Set problem 1
List every movie title named in the page extract below about opening credits.

Page extract
»»

Star Wars. Taxi Driver. The Exorcist. Raging Bull. Caddyshack.
What do all of these movies have in common? Other than being classic—dare I say iconic?—films that have each played a role in defining American cinema, they all have another connective thread of which even the biggest cinephiles are likely unaware…
These classics are just a few titles from a laundry list of beloved cinematic masterpieces that all have opening credits created by the same title designer, Dan Perri.

Don’t be too hard on yourself for not knowing this— it’s a sad reality that title designers are unfairly under-acknowledged on the whole, and are rarely given the credit (pun semi-intended) that they so sorely deserve. Considering his staggeringly impressive resume, Dan Perri should be a household name. The Star Wars opening titles alone should be enough to put Perri up there with other film greats in terms of recognition, yet very few viewers probably even consider the creators behind these works of art.

««

Set problem 2
Copy out the records from the line containing "Given: Click the" down to the end of the records, both ends included, and leave out the pictures.

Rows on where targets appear

»»

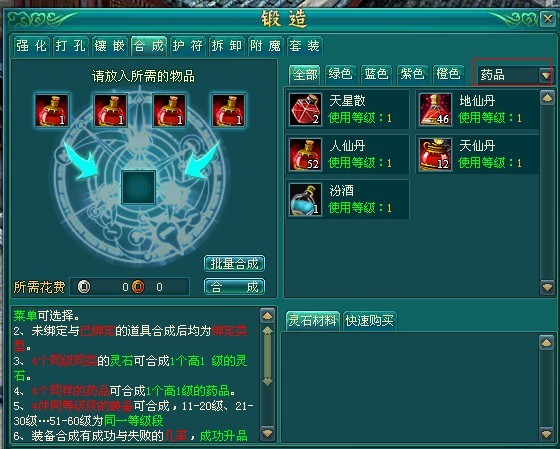The height and width of the screenshot is (449, 560).
Task: Pick the 地仙丹 potion icon
Action: 435,109
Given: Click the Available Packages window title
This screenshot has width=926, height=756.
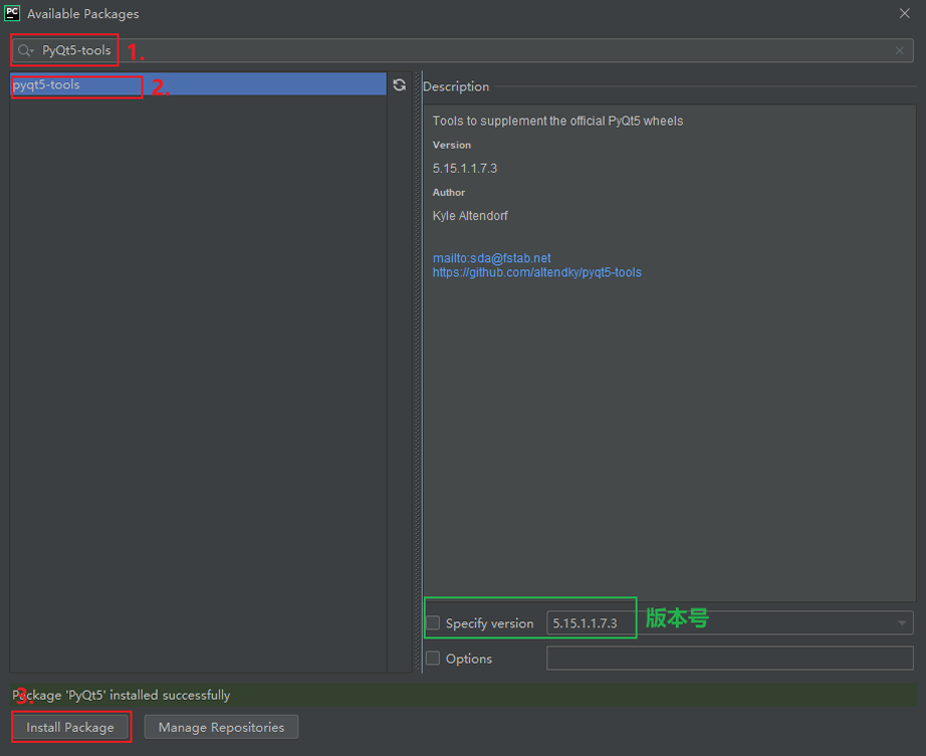Looking at the screenshot, I should click(x=83, y=14).
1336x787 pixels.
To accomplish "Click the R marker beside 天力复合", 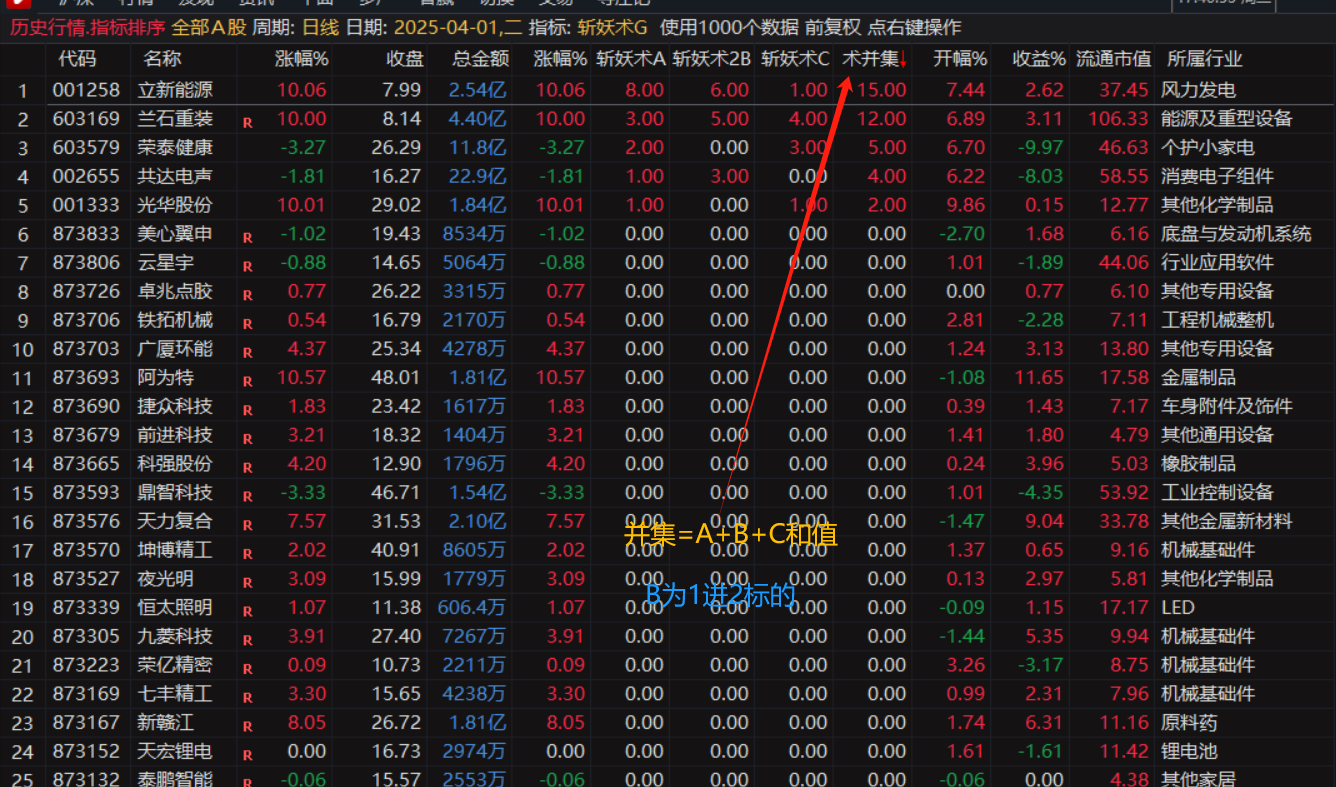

««

Answer 1
Star Wars, Taxi Driver, The Exorcist, Raging Bull, Caddyshack

Answer 2
Given: Click the Available Packages window title
This screenshot has width=926, height=756.
Looking at the screenshot, I should click(x=83, y=14).
1336x787 pixels.
To accomplish "Click the R marker beside 天力复合", 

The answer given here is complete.